---------- DATASET EXTRACT
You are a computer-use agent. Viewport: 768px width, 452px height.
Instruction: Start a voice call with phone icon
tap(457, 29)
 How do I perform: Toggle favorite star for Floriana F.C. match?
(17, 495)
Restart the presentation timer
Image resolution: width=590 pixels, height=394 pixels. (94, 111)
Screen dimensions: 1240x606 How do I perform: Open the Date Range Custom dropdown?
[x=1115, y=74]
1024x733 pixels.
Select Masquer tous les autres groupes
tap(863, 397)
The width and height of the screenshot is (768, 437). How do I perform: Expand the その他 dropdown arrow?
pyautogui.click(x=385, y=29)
--------------------
---------- DATASET EXTRACT
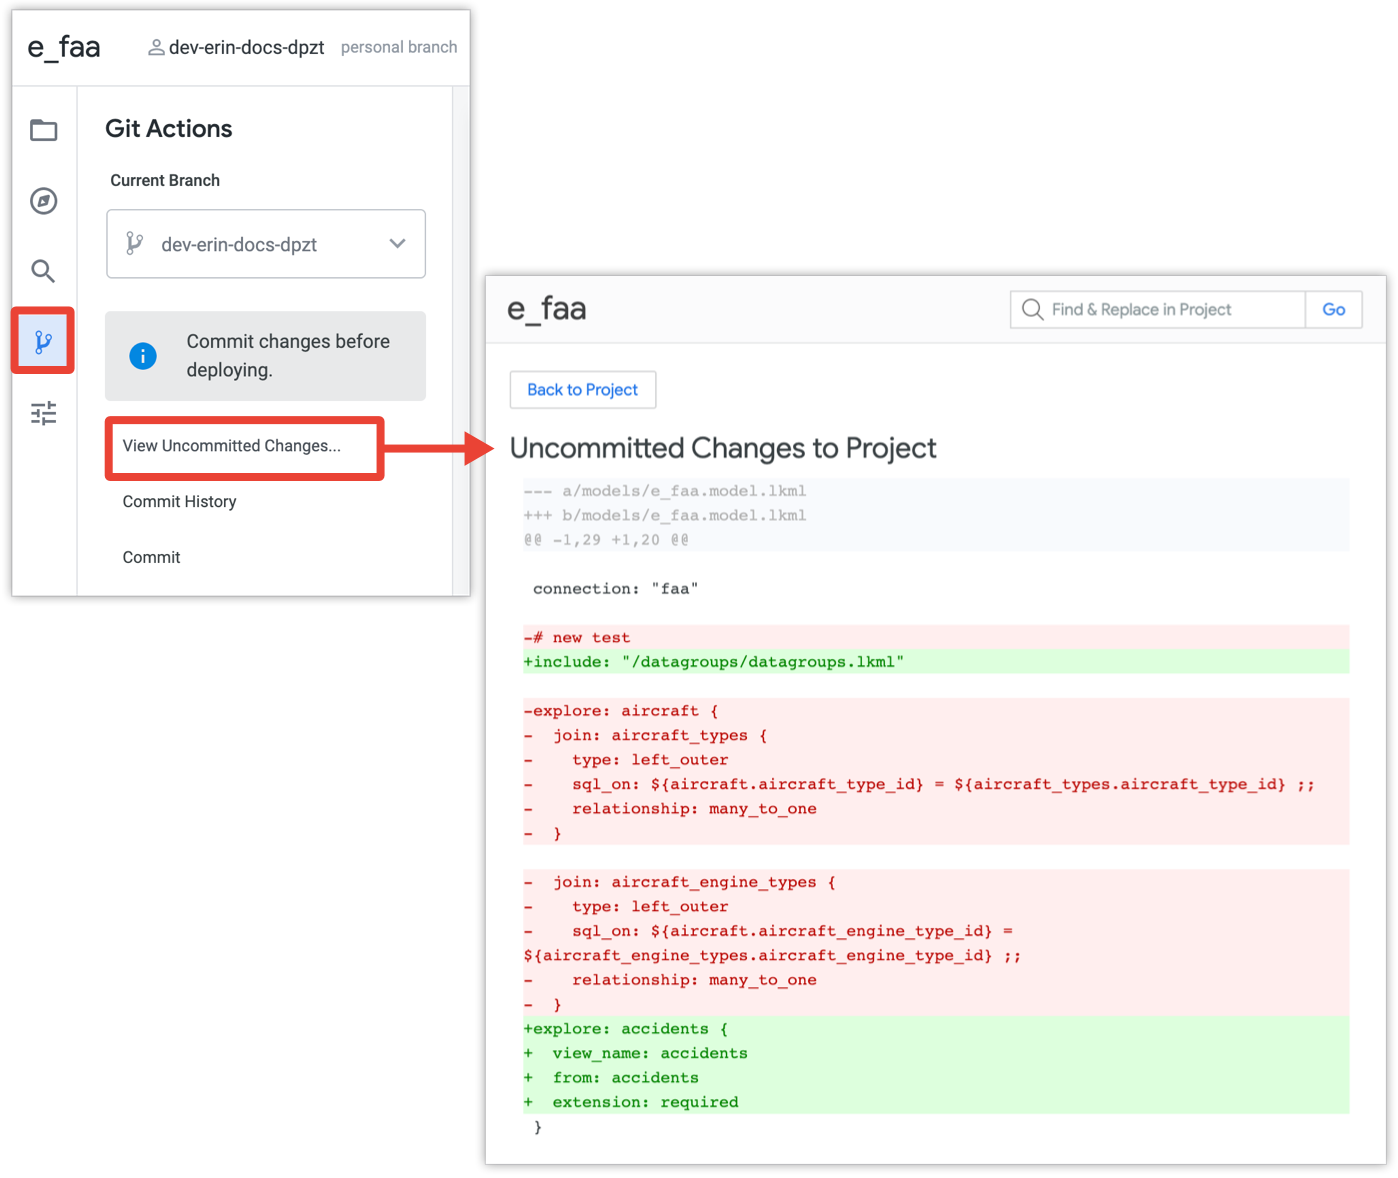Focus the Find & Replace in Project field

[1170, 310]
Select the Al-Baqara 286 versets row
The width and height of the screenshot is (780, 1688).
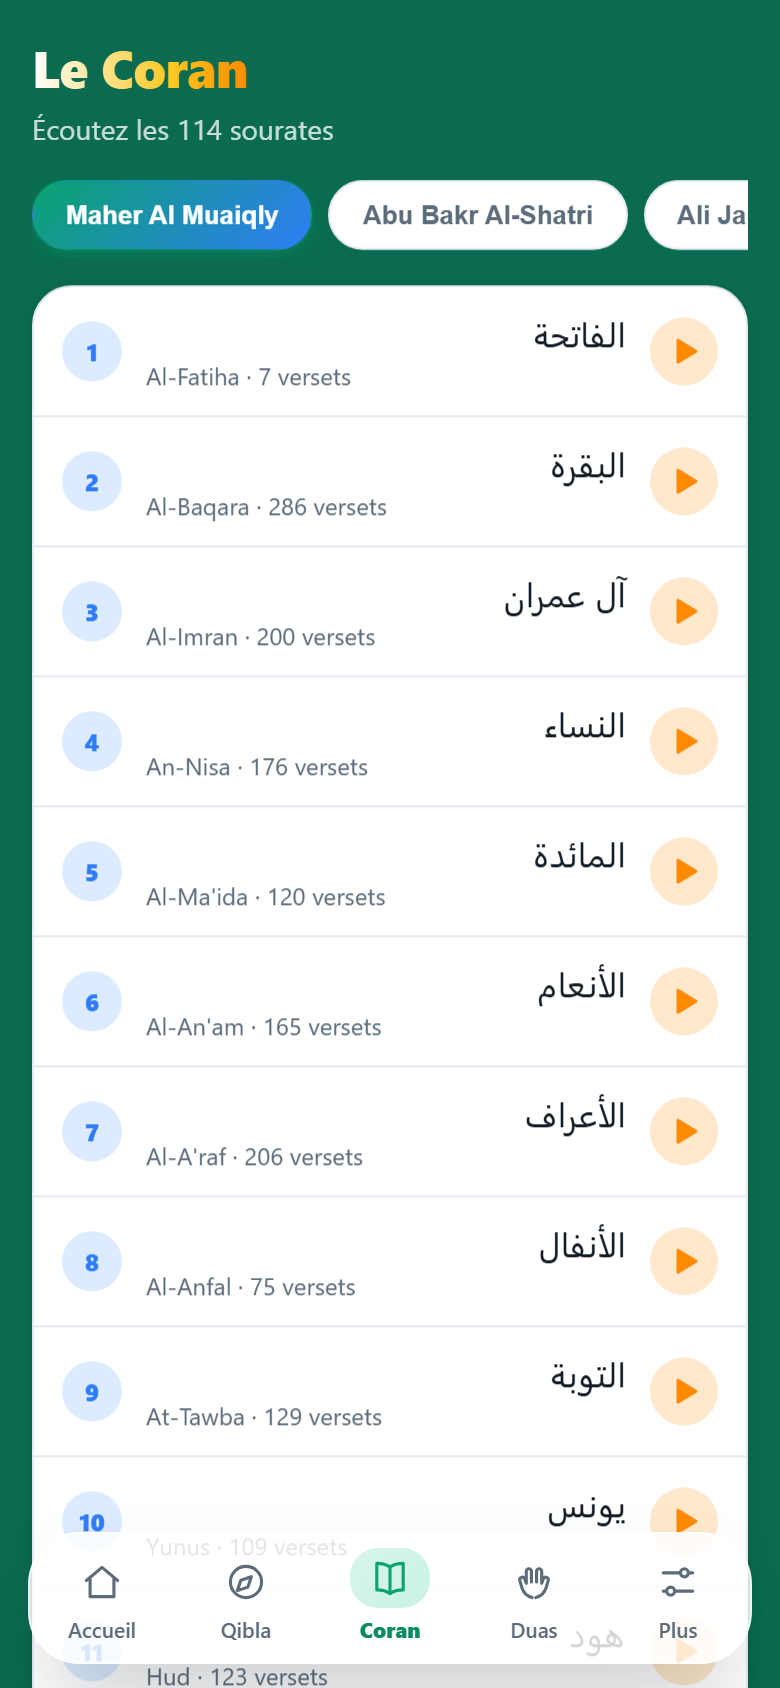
--------------------
■ EXERCISE OBJECTIVE
Restate word for word the entries above from the line with "How do I perform: Toggle" through the line with "1024x733 pixels.", inclusive, leaving out everything else.

■ REPLY TO THE EXERCISE
 How do I perform: Toggle favorite star for Floriana F.C. match?
(17, 495)
Restart the presentation timer
Image resolution: width=590 pixels, height=394 pixels. (94, 111)
Screen dimensions: 1240x606 How do I perform: Open the Date Range Custom dropdown?
[x=1115, y=74]
1024x733 pixels.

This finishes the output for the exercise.